• What you need to do: Pick out every line that contains the word "agent" and copy those lines.

• Records for the exercise:
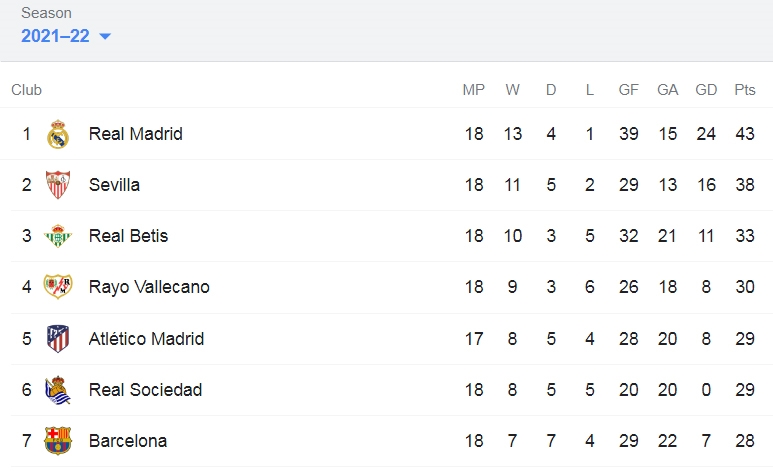Click the GD column header
Viewport: 773px width, 471px height.
(706, 90)
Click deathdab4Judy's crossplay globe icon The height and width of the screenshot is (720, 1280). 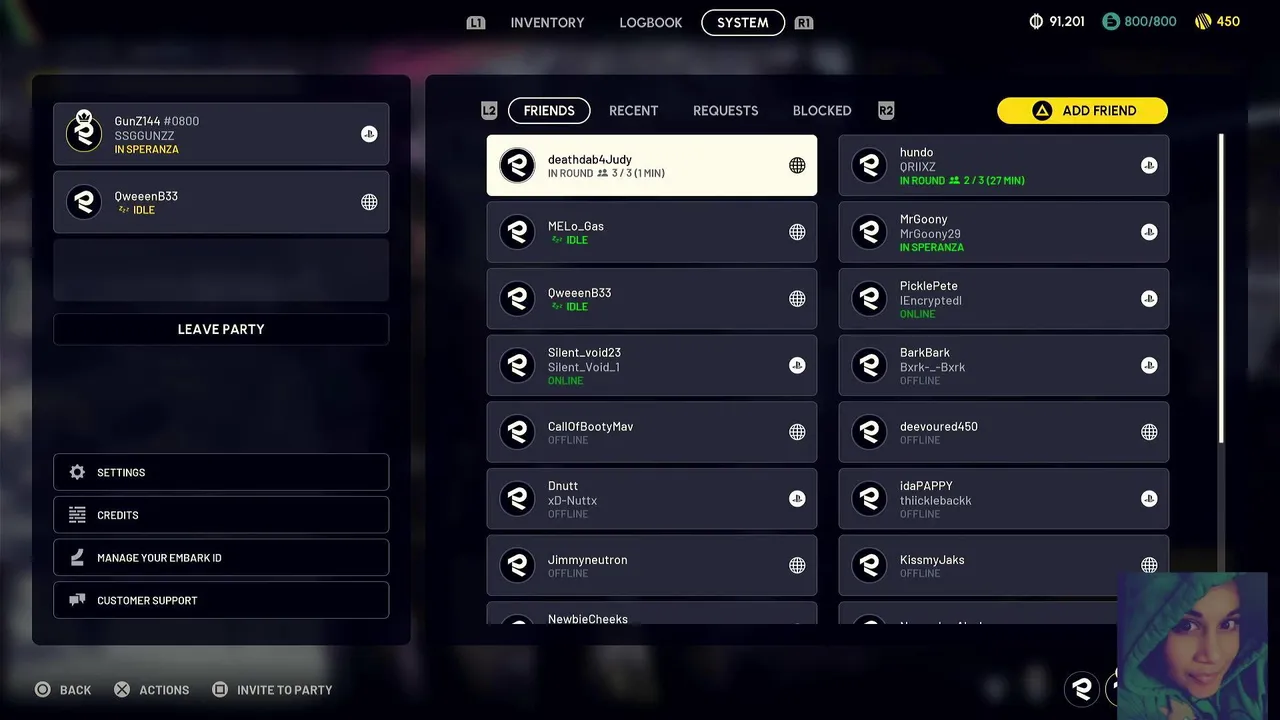(797, 166)
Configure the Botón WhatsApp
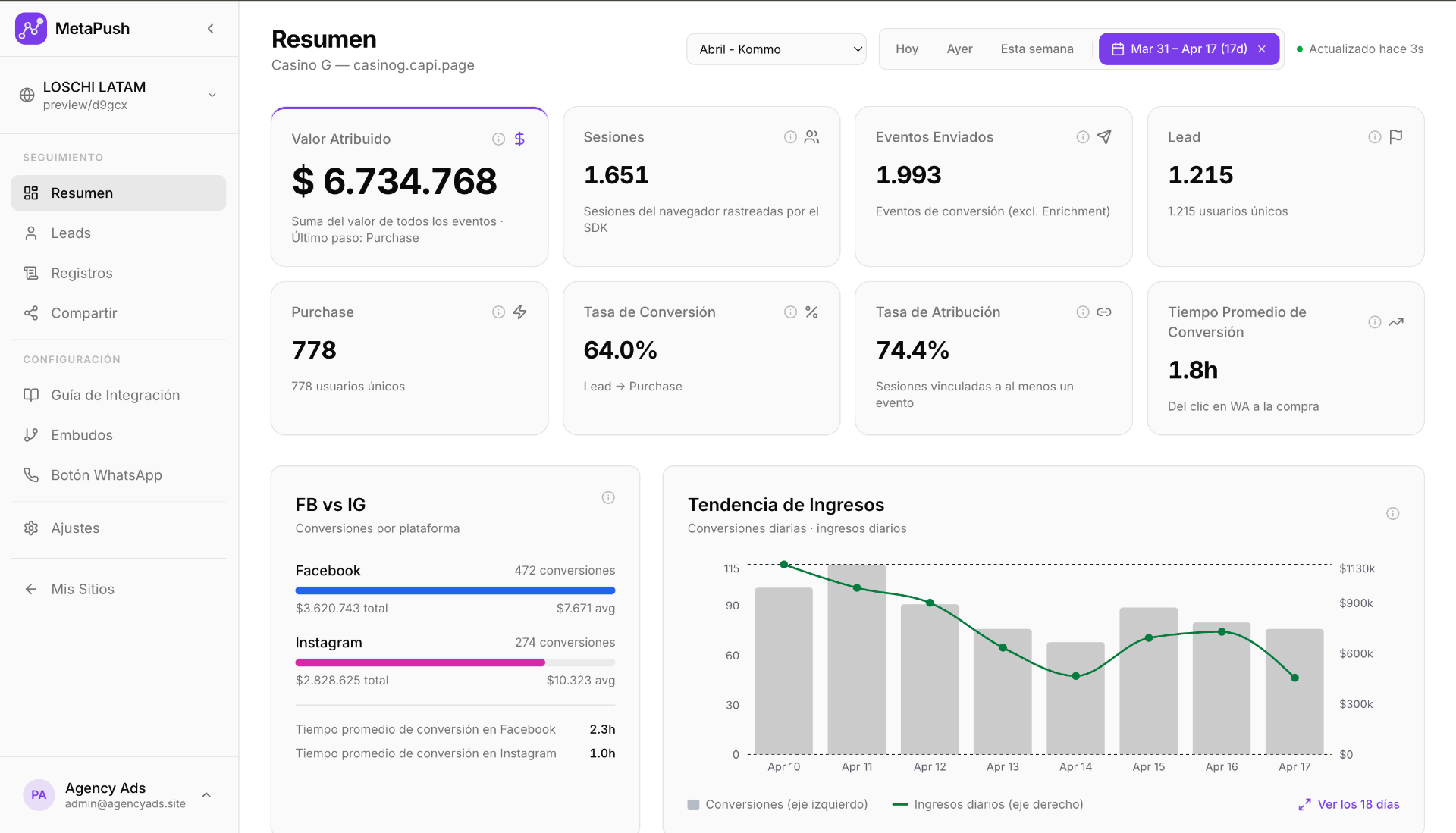 coord(106,474)
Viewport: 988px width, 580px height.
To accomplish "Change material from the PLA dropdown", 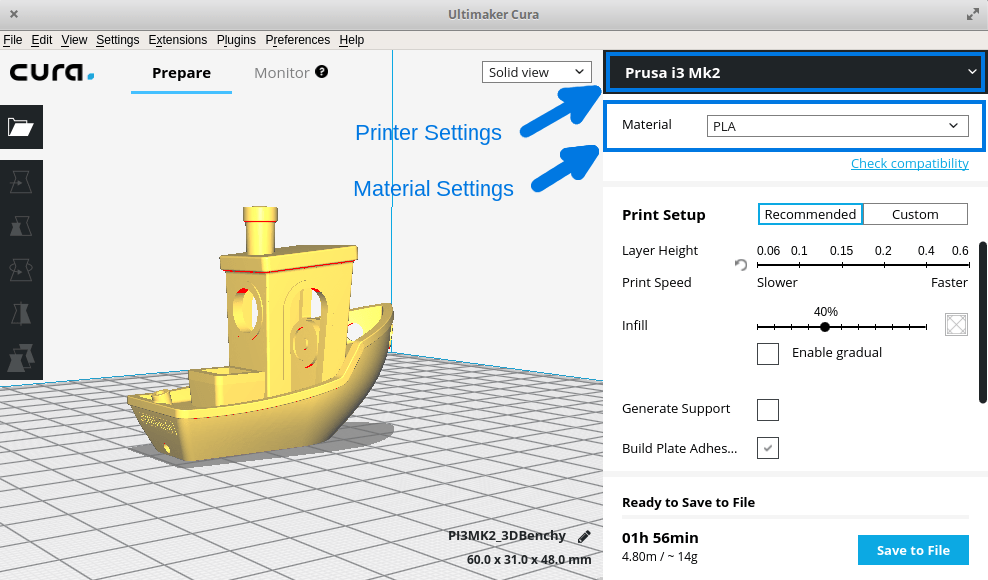I will tap(837, 125).
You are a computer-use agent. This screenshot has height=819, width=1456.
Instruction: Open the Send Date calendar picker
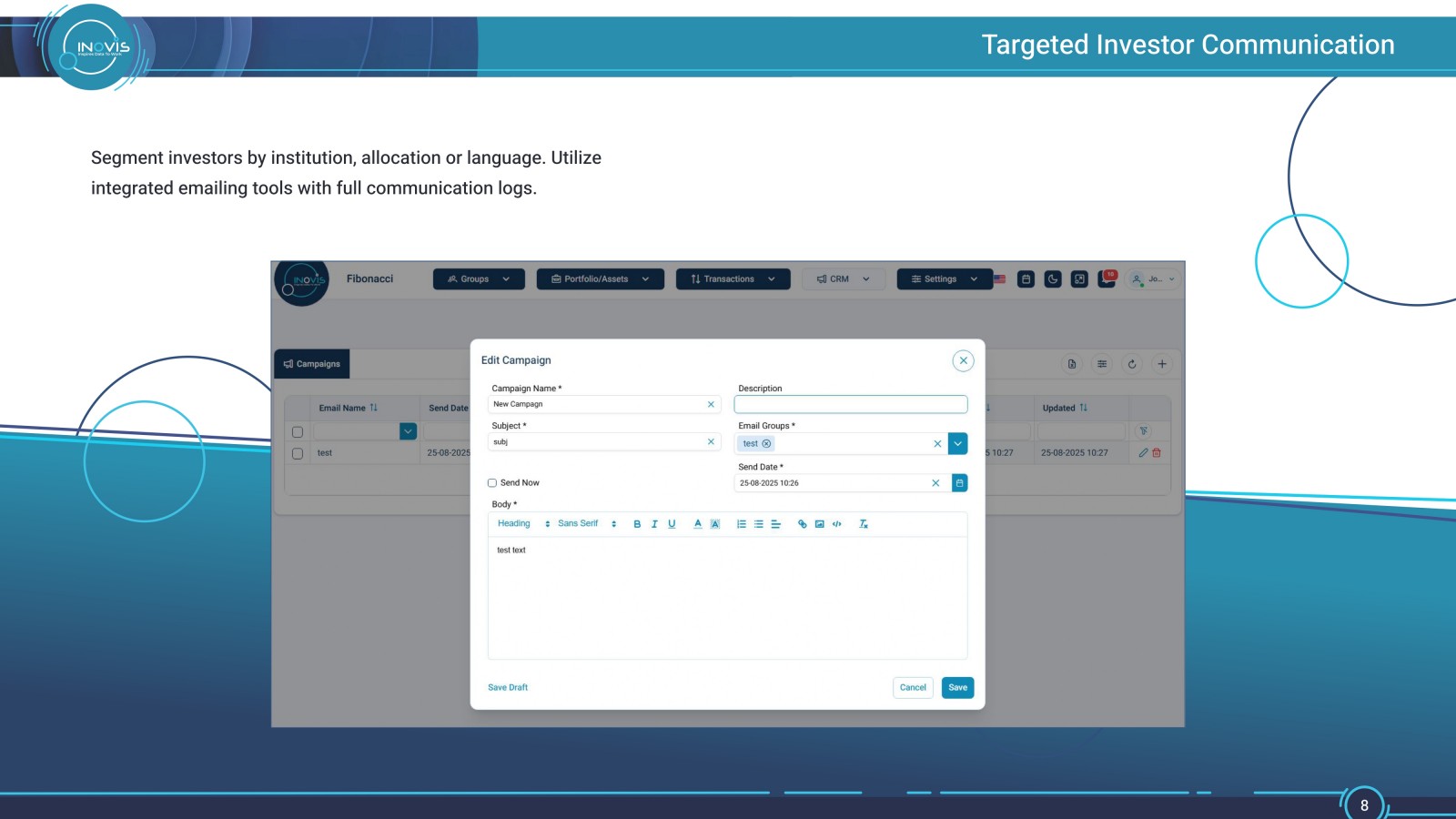(x=959, y=483)
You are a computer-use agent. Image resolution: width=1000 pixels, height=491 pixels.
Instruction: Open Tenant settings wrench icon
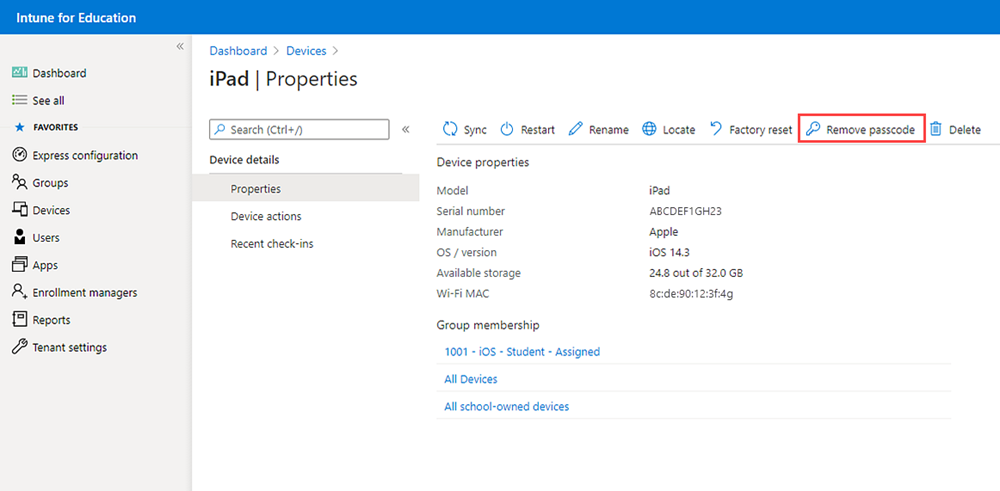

• Exercise answer:
You are a computer-use agent. This screenshot has height=819, width=1456.
You are a computer-use agent. Image resolution: width=1000 pixels, height=491 pixels.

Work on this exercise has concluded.